Ringer is the television equivalent of a dysfunctional relationship: one week they’re taking you to the opera in your pretty red gown, the next they’re vandalizing your giant narcissistic glamour shot with the word ‘Bitch.’ Last week was a televisual crapfest that made me question everything I knew and loved; this week the show was back in top form. It’s just about enough whiplash to make you forget all the pseudonyms on the show, but I much prefer this Ringer.
Let’s break it down. Readers Beware: Redheads ahoy.
This, my friends, is where this show should live. There were plenty of ridiculous elements in play in ‘Shut Up and Eat Your Bologna’ (including the title), but for the most part the show righted itself and delivered a solid episode that advanced all the major storylines. Bonus factor: more screentime for Forever Lila (Jaime Murray) at the expense of lame-duck Juliet (Zoey Deutch).
So where were we? This week everyone remembered that Gemma (Tara Summers) was still missing.
This meant big things for Henry (Kristoffer Polaha), who was still trying to get his money out of Andrew’s (Ioan Gruffudd) company, and Forever Lila, who was desperately trying to squirm her way into his father-in-law’s bank account. They had a chance to meet up after she and Andrew spent the first two thirds of the show disagreeing about the direction of the company: Forever Lila thought he’d lost his killer instinct because he didn’t want to prey on a Henry’s sick father-in-law when the man was recovering from a heart attack and his daughter was missing. And he just thought she was a money hungry she-bitch. Everyone’s right!
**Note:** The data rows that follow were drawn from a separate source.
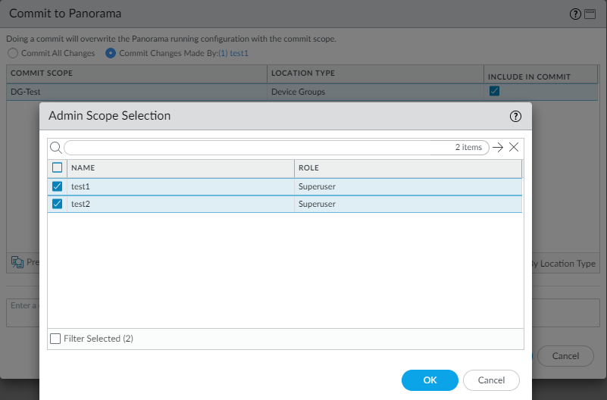Untick Include in Commit for DG-Test
The width and height of the screenshot is (607, 400).
tap(494, 91)
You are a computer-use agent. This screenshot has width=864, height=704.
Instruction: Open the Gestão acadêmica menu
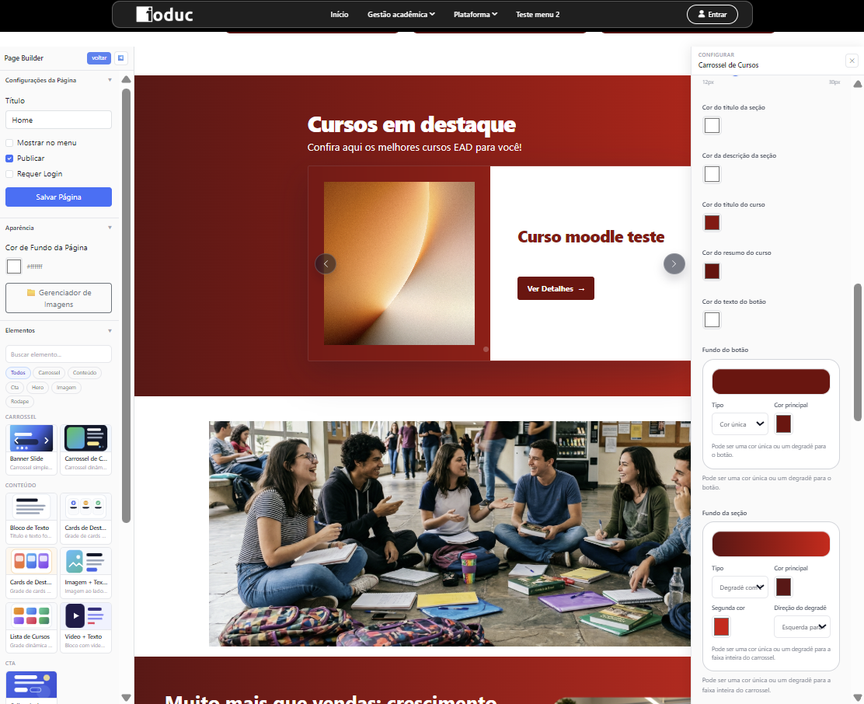399,13
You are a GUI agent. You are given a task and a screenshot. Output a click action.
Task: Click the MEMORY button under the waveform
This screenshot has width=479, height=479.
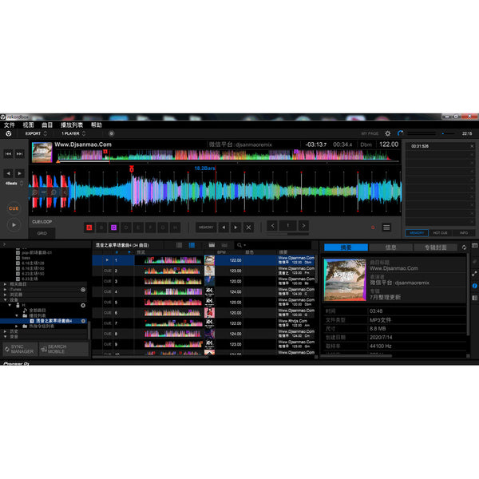206,228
Of course just because Andrew’s turning over a new leaf to become the man ‘Siobhan’ wants him to be isn’t going to stop Forever Lila, so after ripping up the paperwork we saw Henry sign saw near the start of the hour, she set up another meeting with him and promptly opened up his phone to find useful information. What she found (of course!) was a picture of Siobhan and Henry cheek to cheek. This doesn’t prove anything, but it was enough for her, so she emailed it to herself and high-tailed it out of there.
Which is to say that when the proverbial sheot hits the fan, it will all be because of those evil red-headed twins. That’s right, folks – we finally have proof that Henry and Gemma sealed the deal and had children. We saw them looking sinister in Andrew’s office and it was because of them that Henry left his phone where Forever Lila could access it. So let that be a lesson to us all: never procreate with a fake redhead because your spawn will destroy the marriage of your estranged lover who’s actually not the lover, but is actually her twin sister that’s role-playing and on the run from vaguely threatening gangsters who run a strip joint in Wyoming.
Good, let’s move on.
The Bridget (SMG) storyline managed to redeem itself after the ridiculousness (read: awfulness) of last week. Key information was revealed, starting with a flashback to Bridget’s escape from Wyoming we saw in the pilot. We learned that the gun she’s been hiding in the bedroom was given to her by the cop she decked, ‘Jimmy’ who advises her to run to her nearest family because half of the FBI are corrupt. This was interesting because we now have a better understanding of what led Bridget to reconnect with her twin sister after their long absence. Or at least what we think is the reason; that got completely turned on its head at episode’s end when Siobhan turned up for her obligatory ominous/cryptic phone call (dressed, strangely enough, in a Jennifer Beals Flashdance-esque women’s sleeveless tuxedo top). Instead of her usual “Solve it/handle it/frak it” contribution, Siobhan reveals that ‘Jimmy’ was actually hired by her, and that Charlie, who we learn through some good old fashioned spy sleuthery is not a recovering alcoholic sponsor, but is actually some guy named…John? (Say it ain’t so, Charlie!)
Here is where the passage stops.